Closed AdeboyeML closed 3 years ago

AdeboyeML commented 3 years ago

@gway I have added the jupyter notebook that contains the code for the analysis on the consensus datasets to get the moa sizes/values per doses(1-7), I have also included the results of the analysis i.e. the heatmap plots and the csv files (folders).

gwaybio commented 3 years ago

this looks great @AdeboyeML - a couple of immediate things to change, before I take a deeper dive.

  1. Let's move this entire analysis into a folder called 1.data-exploration.
  2. Let's be sure to keep data extensions on csv files. For example, moa_sizes_consensus_datasets/consensus_median_moa_sizes should be moa_sizes_consensus_datasets/consensus_median_moa_sizes.csv.

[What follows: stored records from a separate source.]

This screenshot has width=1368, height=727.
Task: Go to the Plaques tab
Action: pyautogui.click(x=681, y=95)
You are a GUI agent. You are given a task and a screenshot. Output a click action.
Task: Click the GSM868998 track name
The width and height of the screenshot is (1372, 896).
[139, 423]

The reason for 1 is that we want to perform several analyses in this repo, and this is just one component. Each new analysis will belong in an analysis submodule.

AdeboyeML commented 3 years ago

@gwaygenomics Thanks for the observations.

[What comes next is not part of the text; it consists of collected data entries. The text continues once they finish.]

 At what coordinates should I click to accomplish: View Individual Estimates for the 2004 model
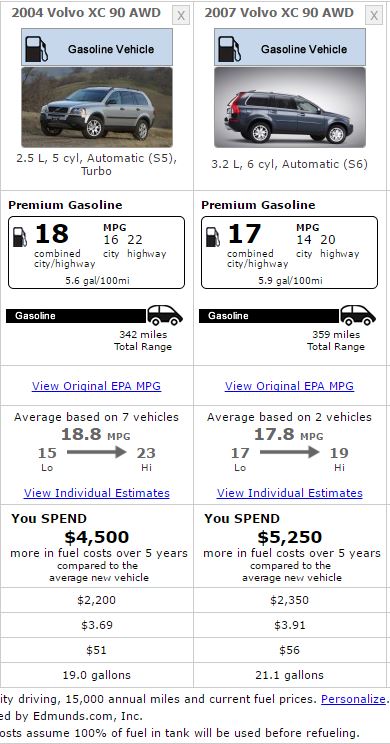click(x=97, y=493)
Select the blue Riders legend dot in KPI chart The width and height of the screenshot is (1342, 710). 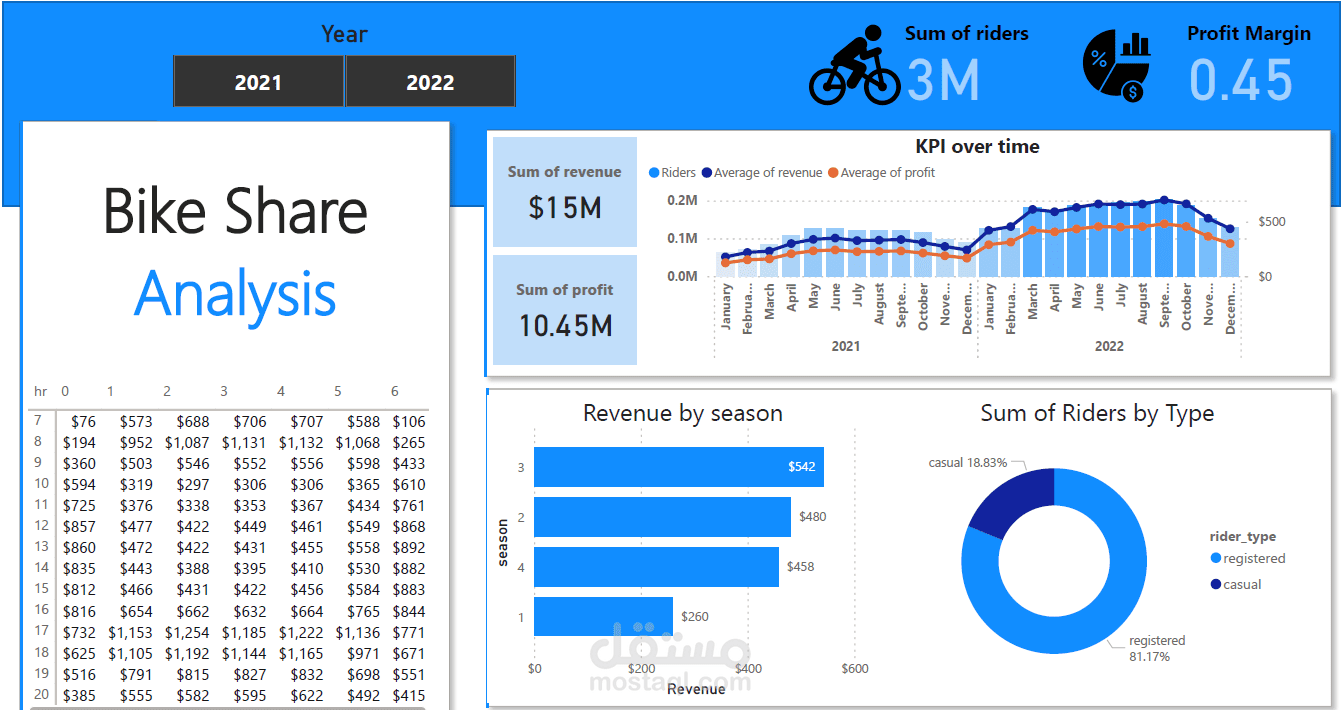coord(656,172)
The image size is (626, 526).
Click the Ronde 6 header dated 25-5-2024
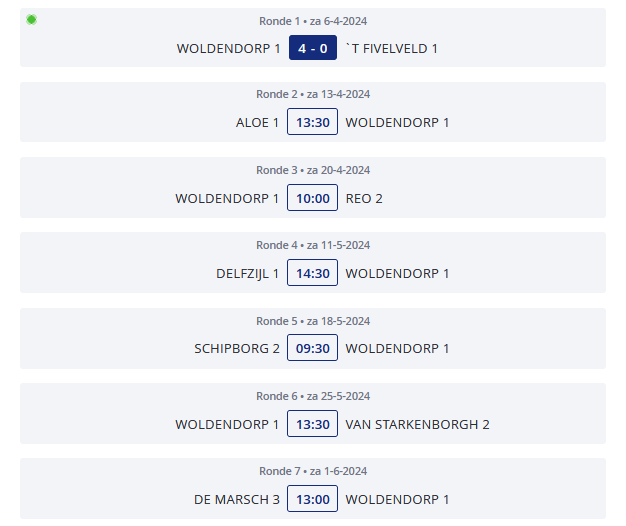click(x=313, y=396)
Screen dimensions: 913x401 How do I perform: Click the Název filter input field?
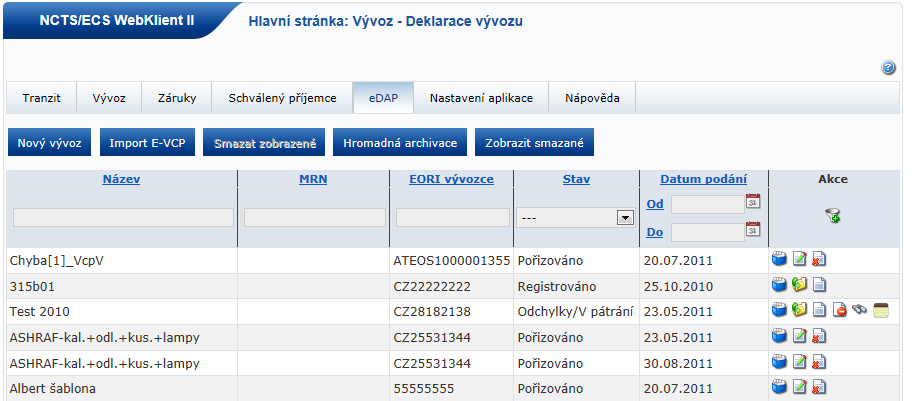coord(123,217)

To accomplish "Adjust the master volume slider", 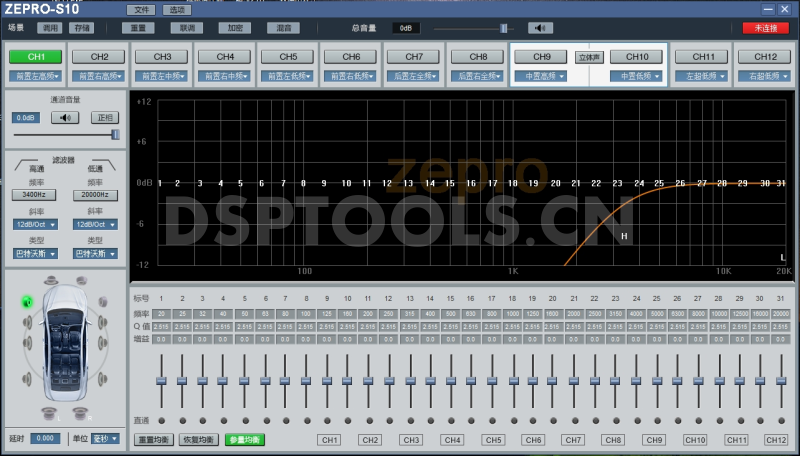I will pyautogui.click(x=116, y=134).
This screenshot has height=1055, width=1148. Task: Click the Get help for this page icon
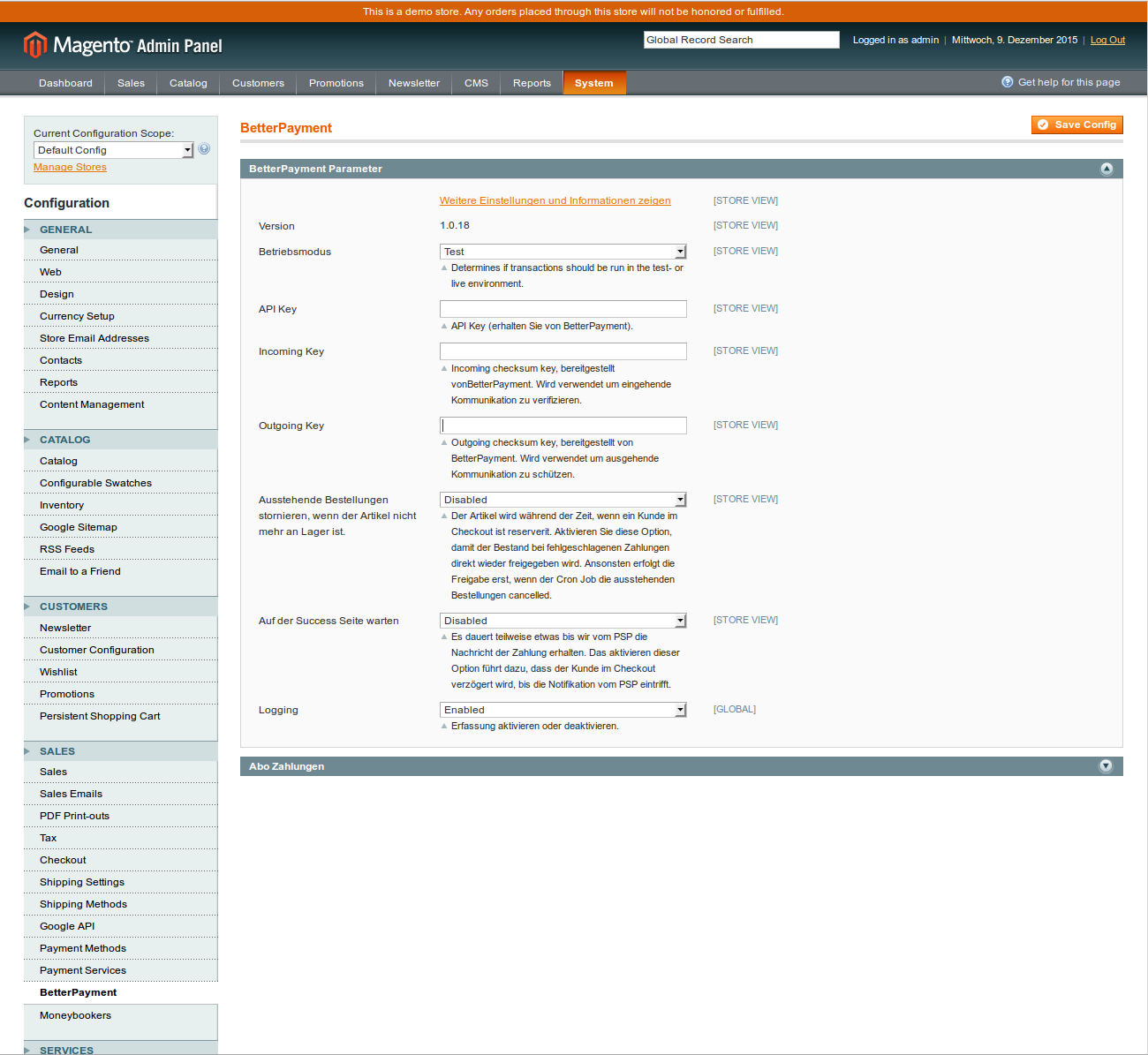coord(1007,82)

I have created the 1.Data-exploration folder (putting all files and sub-folders into the folder), and also updated the notebook with the null distribution analysis and I have also saved all the dataframe outputs as .csv files.

The .csv files has both the median_scores and p_values dataframes for each consensus dataset per dose (for each of the 231 MOAs with more than one compound).

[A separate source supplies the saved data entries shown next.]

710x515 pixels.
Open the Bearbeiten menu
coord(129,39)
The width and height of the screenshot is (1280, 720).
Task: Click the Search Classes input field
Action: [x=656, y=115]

gwaybio commented 3 years ago

Looks great @AdeboyeML - sorry this has taken me so long to review. I am just about ready to approve.

Two major things:

  1. It looks like there is a large number of cells in the notebook that are not executed. Can you either execute the cell or delete the cells? Jupyter notebooks need to be executed sequentially, and if I am viewing a notebook without sequential execution, I have extreme doubts about the data analysis. (not saying that I doubt this one, just in general it is suboptimal practice)
  2. Can you add in the figures you generated in https://github.com/broadinstitute/lincs-profiling-comparison/issues/2#issuecomment-723839481? They look great, and are not currently captured in this PR. I would also switch to histograms from density plots (in the seaborn jointplot) since the density tails extend far beyond p < 0 (which doesn't make sense).

Other pull request advice

Advice for myself

shntnu commented 3 years ago

Dropping in with a minor comment: Please add the column name for the first column (moa) to the CSV files e.g. https://raw.githubusercontent.com/broadinstitute/lincs-profiling-comparison/9bc5db8167674e2c8bec5cee3fcc043117acfbf6/1.Data-exploration/moa_sizes_consensus_datasets/median_dmso_null_p_values.csv

gwaybio commented 3 years ago

@AdeboyeML - we should prioritize merging in this contribution early next week. Here is a todo list:

I see people forgetting to add column names for indices all the time, and it bugs me! It is also a very easy fix:

data_moa_values = data_moa_values.reset_index().rename({"index": "moa"}, axis="columns")
save_to_csv(data_moa_values, 'moa_sizes_consensus_datasets', 'modz_moa_median_scores.csv')
AdeboyeML commented 3 years ago

@gwaygenomics - thanks for the observations and major points highlighted.

gwaybio commented 3 years ago

once you address these three things:

Go ahead and merge.

Nice work! 🎉

AdeboyeML commented 3 years ago

@gwaygenomics all highlighted points have been addressed and corrected.

gwaybio commented 3 years ago

LGTM 👍 please merge at will

AdeboyeML commented 3 years ago

@gwaygenomics I do not think I have the permission to merge the pull request.

Only those with write access to this repository can merge pull requests.

gwaybio commented 3 years ago

ah, right. Just made you admin. You need to accept in an email, then you should be able to merge. Thanks for pointing this out!